• **Yang Perlu Dilakukan**
Silakan hitung baris di bawah ini yang memuat kata "size", lalu tuliskan jumlahnya saja.
-=-=-=-=-
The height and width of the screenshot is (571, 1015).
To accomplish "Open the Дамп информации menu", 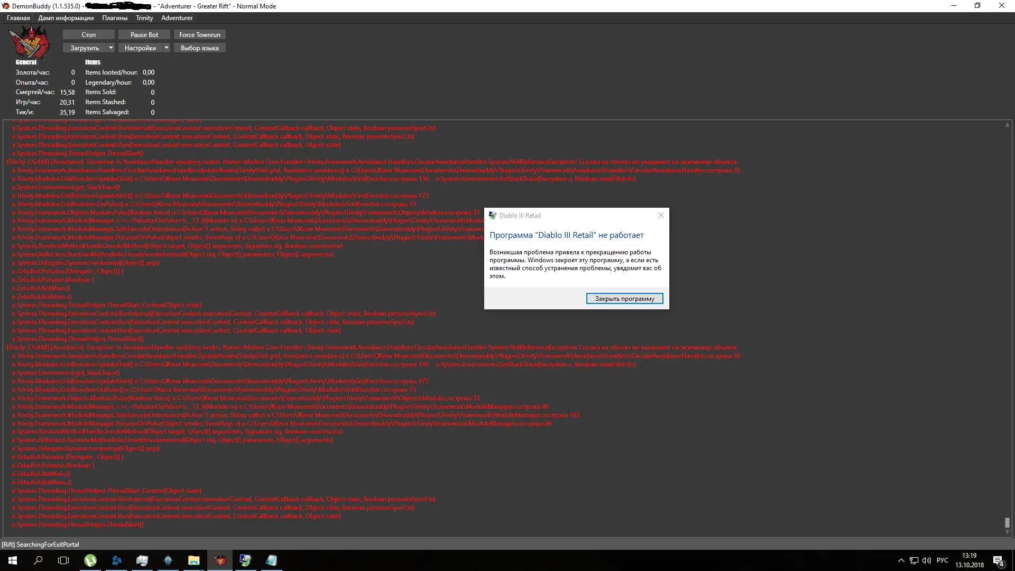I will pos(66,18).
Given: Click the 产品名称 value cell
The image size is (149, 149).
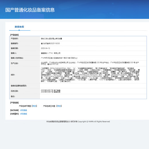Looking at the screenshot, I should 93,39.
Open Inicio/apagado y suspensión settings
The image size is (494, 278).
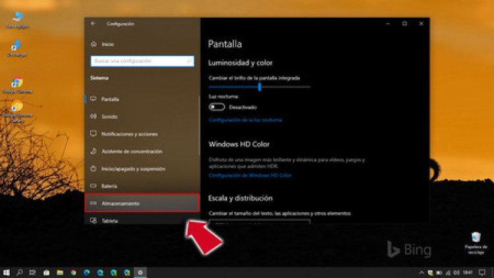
-=-=-=-=-
• **Jawaban**
2